# Sufficiency and Efficiency in Deep RL

_W. Evan Durno, 2023_

**TODO:** the whole document contains a mixture of multivariate and univariate representations of $\theta$. Switch-over to multivariate.  

This work produces miniaturization and optimal efficiency results for reinforcement learning (RL). 
Miniaturization is achieved by modernizing the definition of sufficient statistics to accommodate the needs of deep learning, 
and thus produces infinite storage under the right circumstances. 
The optimal efficiency result is achieved by modernizing the Cramer-Rao Lower Bound (CRLB) away from classical statistics 
and toward the needs of RL, where sampling distributions can change. 

The key observation is that RL agents' change their sampling distributions as they learn. 
This violates the simple random sampling assumptions of classical statistics, 
thereby making old results less applicable. 
To account for this change, this work introduces the concept of a sufficient statistic regularizer (SSR), 
an approximately correct sufficient statistic applicable to deep learning. 
Further, we adjust the CRLB to account for smoothly deforming sampling distributions, 
and discover SSRs are used to yield optimally efficient data utilization in RL. 

## Introduction 

TODO: Describe the problem precisely 

TODO: Cover similar research. 
Mention Yann LeCun's work on memory. 
Motivate targetting RL with "RL is enough". 

## SSRs 

**Sufficient statistics as regularizers** 

Data reduction is the purpose of sufficient statistics. 
This becomes particularly apparent when studying their behavior under maximum likelihood estimation. 
The Fisher-Neyman defintion of a sufficient statistic $T(x)$ is that there 
exists $g$ and $h$ for density $f$ such that $f(x; \theta) = h(x) g(T(x) ; \theta)$. 
Notice that under maximum likelihood estimation, the $h$ term becomes irrelevant, leaving only $T(x)$, 
thereby providing an opportunity to reduce dimensionality of all data stored. 

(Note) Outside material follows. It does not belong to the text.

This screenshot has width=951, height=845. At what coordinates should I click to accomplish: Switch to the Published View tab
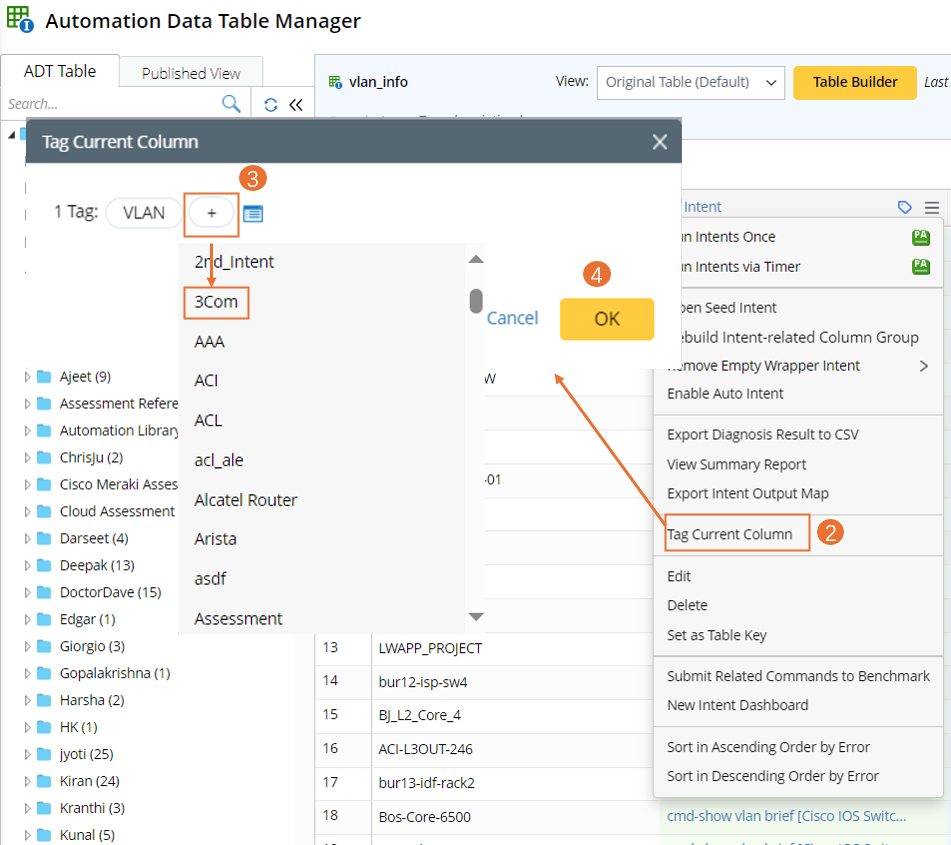pos(191,73)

$ \hat \theta = \arg \max_\theta f(x; \theta) = \arg \max_\theta \log f(x; \theta) $
$ = \arg \max_\theta \log(h(x)) + \log(g(x; T(x))) = \arg \max_\theta \log(g(x; T(x)))$ 

For example, dataset $x$ may require $O(n)$ space to store, but for $\theta \in \mathbb{R}^p$, 
it's common that $T$ only require $O(p)$ storage space. 
So, for a model with fixed parameter dimension, 
it is reasonably possible to have theoretically infinite data storage in a finite space. 
Of course, the amount of information truly stored will be practically bounded. 

For the purposes of this work, it is convenient to view sufficient statistics as regularizers. 
In situations where new data is added to old, like RL, this is particularly relevant. 
For example, with old data $X_A$ packed into $T_A = T(X_A)$ supplanting $\hat \theta_A$, 
we may add data $X_B$ ultimately producing $T_B = T(X_B)$ sufficiently estimating $\theta_B$. 

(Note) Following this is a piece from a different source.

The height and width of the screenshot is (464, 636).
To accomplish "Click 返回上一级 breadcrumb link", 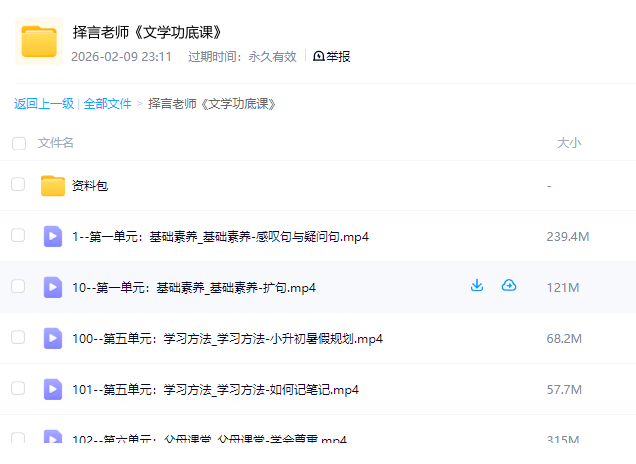I will click(x=44, y=103).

$\hat \theta_B = \arg\max_\theta f_X(X; \theta) = \arg \max_\theta \log f_X(X_A;\theta) + \log f_X(X_B;\theta) $
$ = \arg\max_\theta \log f_X(X_A;\theta) + \log g(T(X_B; \theta))$

Here, $X$ is the vector containing both $X_A$ and $X_B$, concatenated. 

If we then insert a scalar multiple $\lambda$, we recover the familiar regularizer form. 

$\hat \theta_B = \arg\max_\theta \log f_X(X_A;\theta) + \lambda \log g(T(X_B; \theta)) $

Let this form of regularizer be the SSR. 
Like other regularizers, $\lambda \log g(T(X_B); \theta)$ causes $\theta$ to 
stay near some point $\theta_A$. 
For example and without loss of generality (WLOG), $\lambda \| \theta \|^2$ centers $\theta$ on zero. 

**Universal SSRs via approximation** 

Data reduction via sufficient statistics is like compression. 
A breadth of theory has been developed for losses compression. 
Here, we'll highlight the benefits of lossy compression 
by relaxing our sufficient statistic definition to accommodate an approximation. 
Define $X_n \approx_{a.s.} Y$ to mean $\lim_{n \to \infty} X_n = Y \; a.s.$, 
and $X_n \approx_{\mathbb{P}} Y$ to mean $\lim_{n \to \infty} X_n = Y$ in $\mathbb{P}$.
Then, instead of defining $T$ sufficient if $f_X(x; \theta) = h(x) g(T(x); \theta)$, 
we'll accept $f_X(x; \theta) \approx_{\mathbb{P}} h(x) g(T(x); \theta)$ for large sample size $n$. 

With this relaxation, we are free to create approximate universal sufficient statistics 
only requiring sufficient regularity assumptions apply that the central limit theorem (CLT) 
apply to make the log likelihood normally distributed. 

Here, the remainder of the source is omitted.